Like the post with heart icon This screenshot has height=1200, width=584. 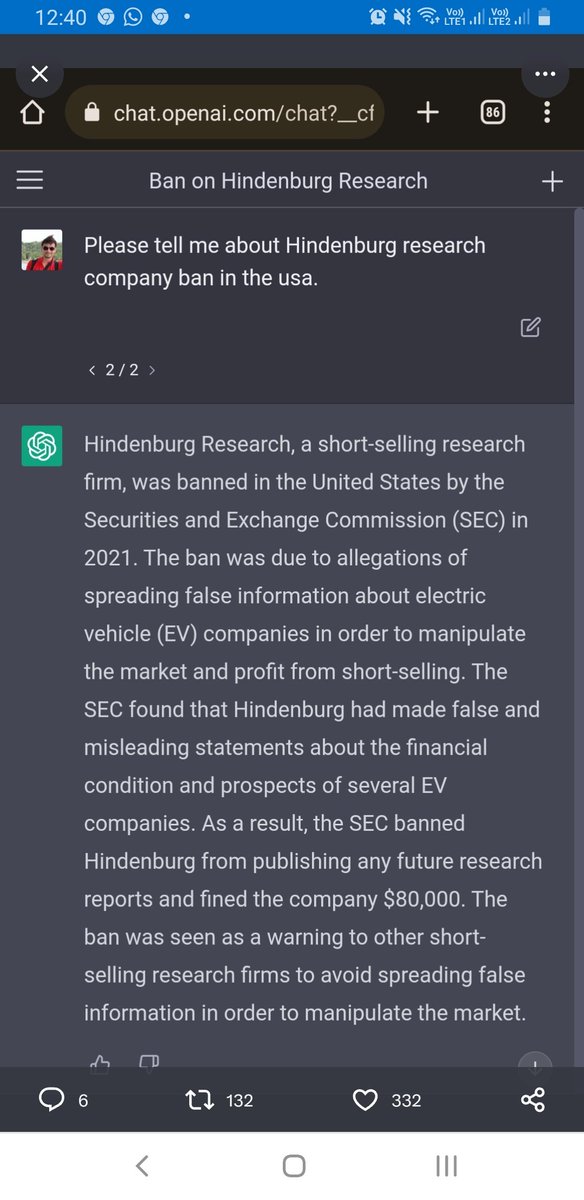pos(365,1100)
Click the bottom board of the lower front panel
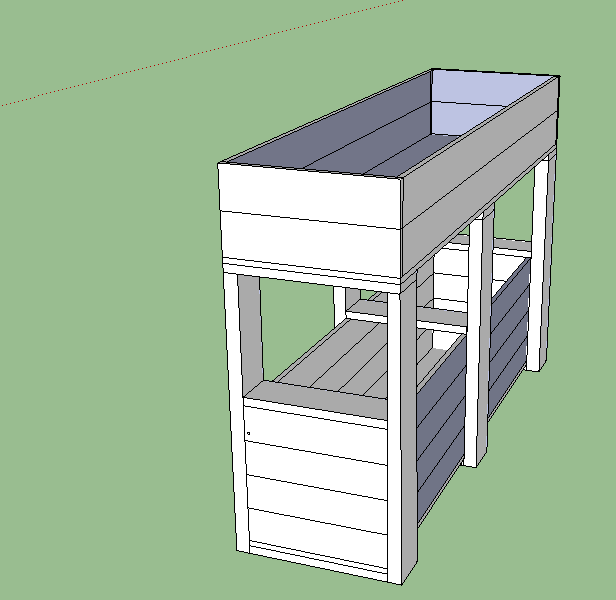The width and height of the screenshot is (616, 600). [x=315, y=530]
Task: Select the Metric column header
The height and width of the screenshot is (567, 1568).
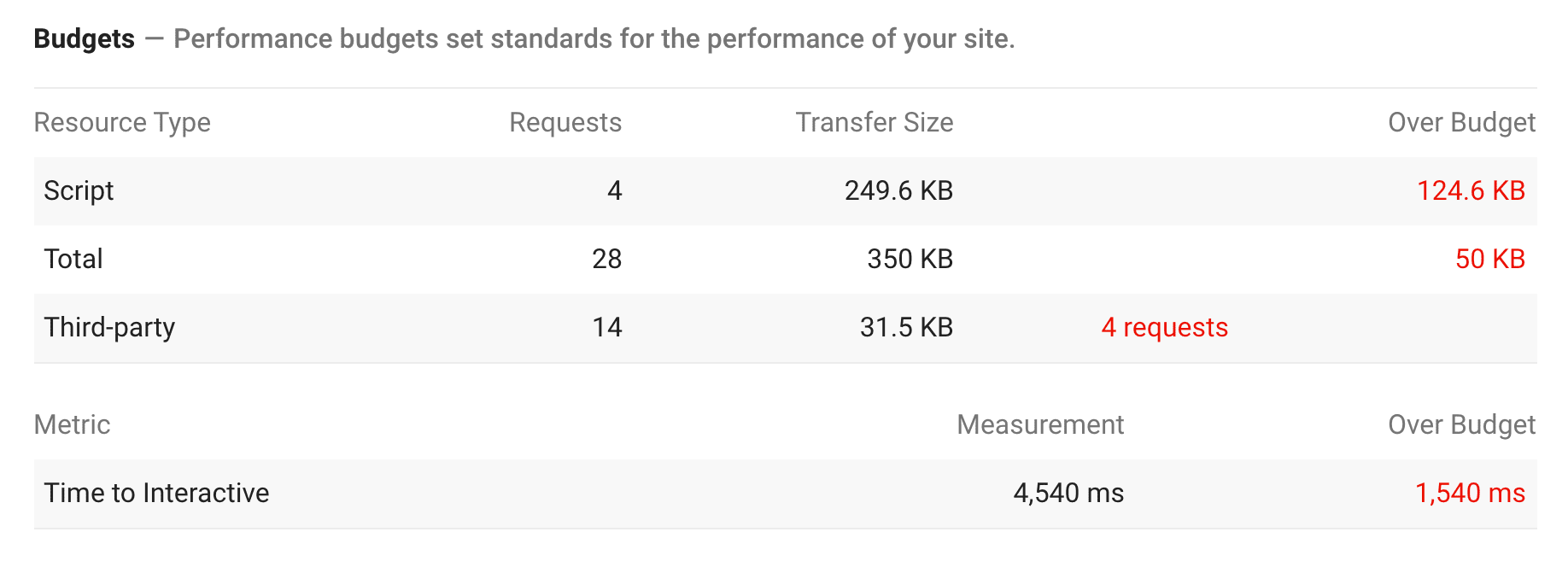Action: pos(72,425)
------------------------------------------------------------------------
> [Aim of the task]: Lines from the one with "The height and" through the final line of the records are the whole answer; print them exactly, minus any pictures.

> [Task result]:
The height and width of the screenshot is (567, 1568).
Action: pos(72,425)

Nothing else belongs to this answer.